# Aj opener/mixed bag 8/1/14



## wallace1 (Dec 8, 2010)

So we run out the pass to our first spot probably 40 miles out. Start fishing and very quickly put a good gag and an aj in the boat. The fish are biting every drop but breaking us off more than not. That storm pops up so we run out to the west trying to get away from it. Saw a couple water spouts and the lightning was popping where we had just been. We were real close to calling the trip but decided to stick it out.

Eventually it calms down a little bit so we head back to that spot. About this time it's slicked off out there and the rain had cooled everything down. So we quickly finish off our limit of good jacks and then decide to try out the deep drop gear. Start off just playing with it in 350ft and catch a big Almaco and a 20in mongo

Move out to 600 or so ft and boom it's on. 3 snowy grouper and a tile fish. As were rigging for another drop we see fish jumping in the distance. Thinking it's the Bonita we had been seeing all day we didn't really pay attention. They get closer and they're tuna!! So were all scrambling trying to get jigs ready and the deep drop stuff up but we never could get them close enough to the boat for the jigs. So out comes the poppers. Ending up adding 3 solid black fin to the box. Only got the one picture but hopefully will have one of the whole box sometime today. So glad the weather early on didn't run us off! First legal aj and first tuna on a popper!

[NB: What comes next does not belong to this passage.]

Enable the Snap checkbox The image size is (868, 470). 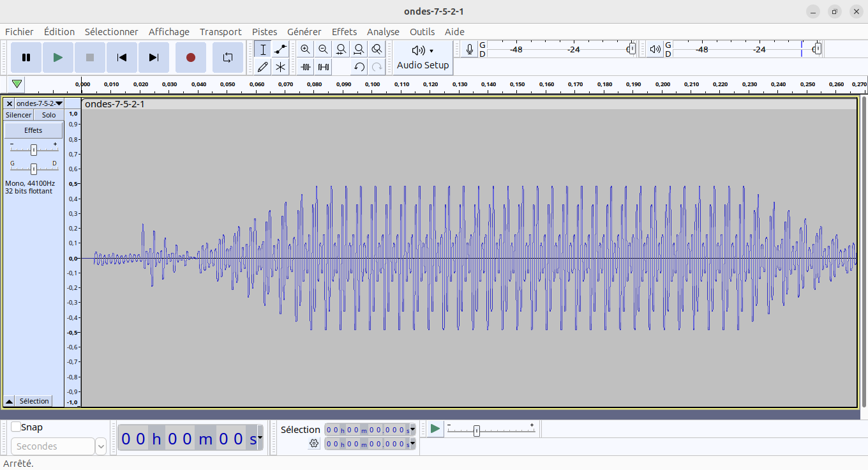[x=16, y=427]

Oh and on the way back in it's about 830 at this point and we see what looks like a boat waving a flare so we head on over that way. Turns out they had spun their prop and their VHF wasn't transmitting. They had been broken down since 2 and we were the first boat they had seen. Called seatow for them and got that sorted then headed to the house before we ran out of gas and seatow needed to send 2 boats. Happy we decided to take perdido pass in because they would have had a long night otherwise.


----------



## Kim (Aug 5, 2008)

Sure sounds like you had a good trip. The Amberjack on the popper was an eye opener wasn't it. When they are on top like that you can trail 5 feet of line out as you slowly motor back to the spot and watch the AJ's come up on the popper and shear off until one finally takes it. For AJ you can use a Maguroni by OTI, since it sinks so you can tease them up with that and then hit them with the poppers so you get the surface blow ups. Great post and pics, tight lines to you.


----------



## wallace1 (Dec 8, 2010)

Sorry should have phrased that better. That was my first legal aj and it came on a jig and then first tuna on a popper. Popping those tuna was pretty sweet though. Especially because we were just out in open water.


----------



## jcasey (Oct 12, 2007)

Awesome report and good on you for helping that stranded boater.


----------



## bcahn (Jan 10, 2013)

Great report capt, bet the other crew was happy to see you guys! Radio check before you go, certainly I forgot a few times.


----------



## Overtime153 (Aug 7, 2014)

Great report!! Glad the others made it in safely!!


----------